— Dataset entries —
* * *

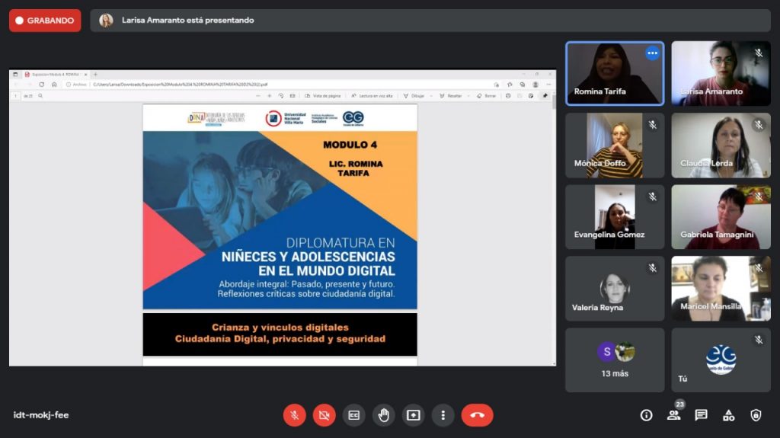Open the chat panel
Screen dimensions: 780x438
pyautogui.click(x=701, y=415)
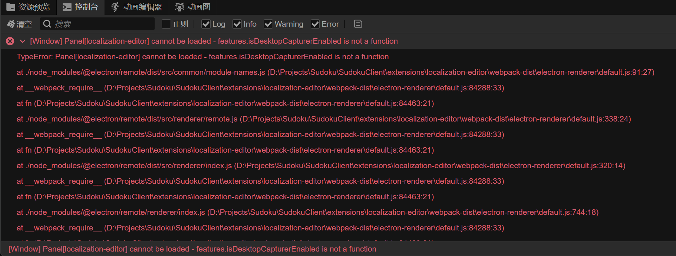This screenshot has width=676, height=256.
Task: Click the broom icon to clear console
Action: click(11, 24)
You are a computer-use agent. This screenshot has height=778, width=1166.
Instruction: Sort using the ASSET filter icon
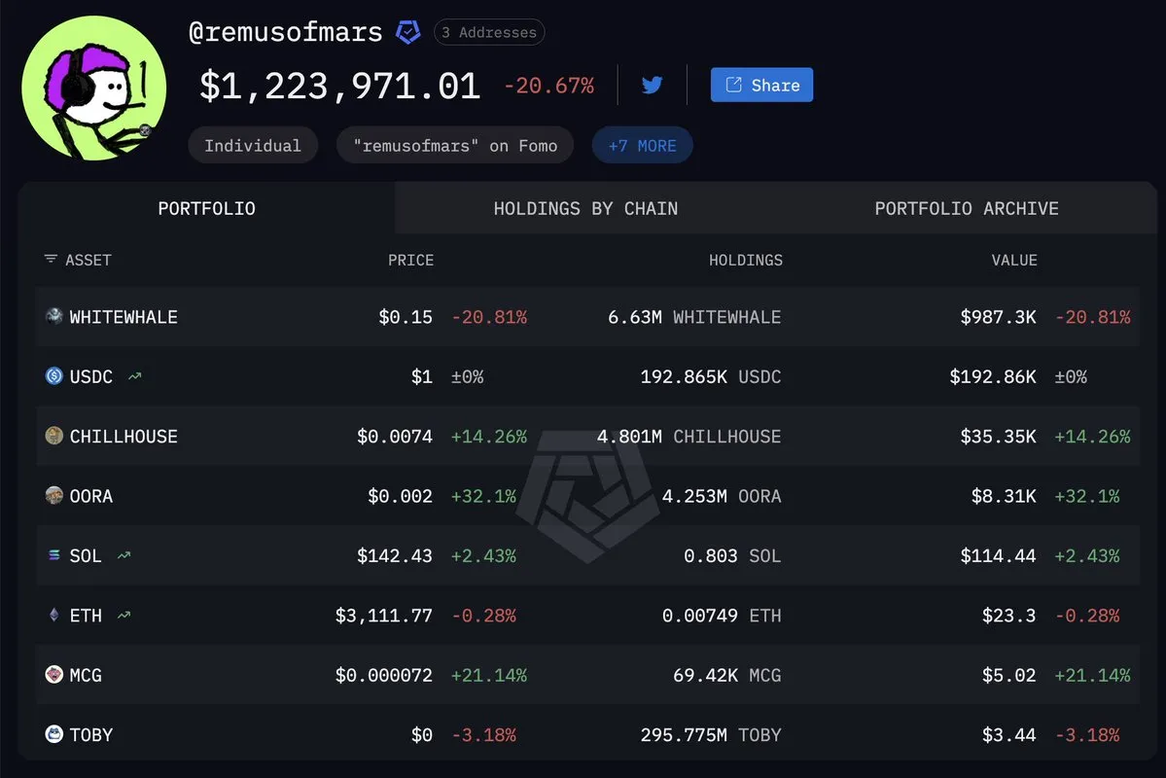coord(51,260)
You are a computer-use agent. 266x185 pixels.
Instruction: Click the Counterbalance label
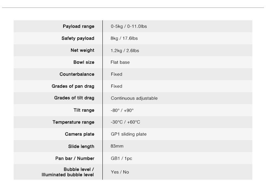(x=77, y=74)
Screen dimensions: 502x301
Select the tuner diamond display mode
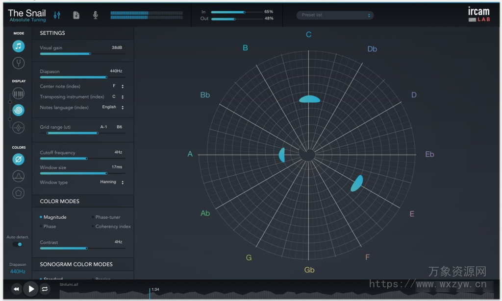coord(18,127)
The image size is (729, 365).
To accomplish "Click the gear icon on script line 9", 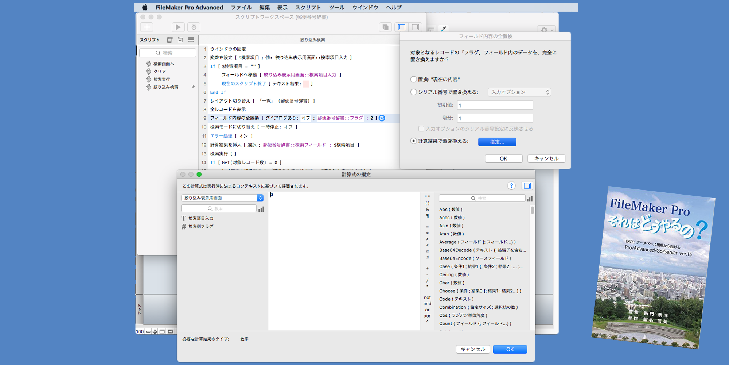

* * *

— TASK OBJECTIVE —
Output an exact copy of the lines from the one with "You are a computer-use agent. This" through the closing line of the records, inclusive, without any images.

— SOLUTION FOR THIS EXERCISE —
You are a computer-use agent. This screenshot has height=778, width=1166.
Instruction: Sort using the ASSET filter icon
coord(51,260)
You are a computer-use agent. 266x185 pixels.
Instruction: Click the Counterbalance label
(x=77, y=74)
Screen dimensions: 502x301
Select the tuner diamond display mode
coord(18,127)
The image size is (729, 365).
To accomplish "Click the gear icon on script line 9", 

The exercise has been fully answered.